Letting Go is the best book I’ve read this year. David Hawkins brilliantly addresses how to effectively manage unwanted thoughts, feelings, and emotions so that they don’t build up within us and cause problems. I got this book right when I needed it and it helped me through the most difficult season I’ve had in a long time. Here are some of the highlights.

Hawkins’ primary focus, letting go, is fairly simple to explain. It involves acknowledging whatever thoughts, feelings, or emotions arise, feeling them fully, and breathing through them without trying to resist them or bury them deep down inside us. Once we’ve given enough of this type of attention to a particular sensation, it will lose its power over us. Some sensations require more attention than others before they can be let go, but, in time, even the most difficult sensations can be fully released, leaving us feeling much lighter and freer afterward.

One of the points that resonated the most with me was the one that said thoughts aren’t painful; the emotions underneath the thoughts are what can hurt. Keeping this in mind makes it a little easier for me to work through difficult memories because it takes away the automatic expectation that thinking about them will cause me pain. It also helps me distance myself from the sensations in my head, which makes them much easier to let go. This may be especially helpful for people who don’t want to address their deep, dark memories for fear of being hurt by them. It could allow them to overcome their past and move forward in ways they never imagined possible.

Hawkins also discusses how we tend to project the qualities we dislike about ourselves onto other people. That’s something that I catch myself doing quite a bit when I’m being self-aware. Noticing this tendency is good in that it gives me an opportunity to work on surrendering to the negativity and accepting myself as I am. In addition to making me feel at peace with myself, this also improves my relationships with those around me.
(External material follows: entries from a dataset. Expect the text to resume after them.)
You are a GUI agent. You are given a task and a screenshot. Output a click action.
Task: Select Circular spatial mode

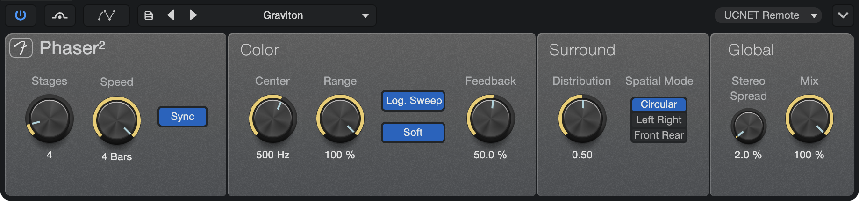tap(659, 104)
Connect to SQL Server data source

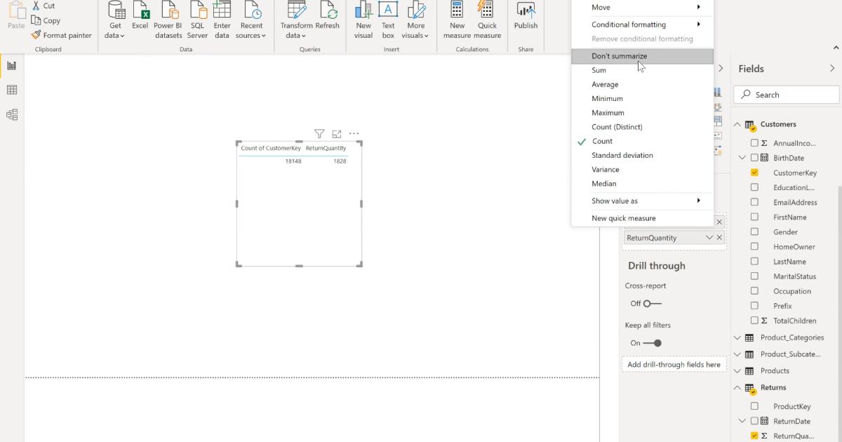pos(197,20)
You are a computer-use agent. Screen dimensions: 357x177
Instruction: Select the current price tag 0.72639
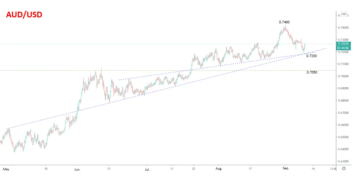(344, 44)
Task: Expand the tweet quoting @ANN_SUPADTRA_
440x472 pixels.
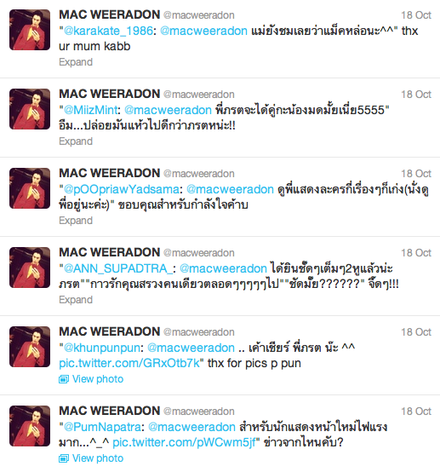Action: click(x=76, y=300)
Letting Go is a powerful book that’s packed with great stuff. However, as Hawkins says in there (and as I’ve learned the hard way), to truly see life-changing results requires constant practice. Working on this once in a while won’t do the trick, nor will practicing it only during difficult times. Surrendering has to become a way of life. Reading the results of surrendering constantly that Hawkins describes has reminded me of my own experiences of doing this before I got the book. That has gotten me intrigued and excited enough to make this a daily practice once again. I hope this has enticed you to read Letting Go so you can try it out for yourself. You’ll be so glad you did.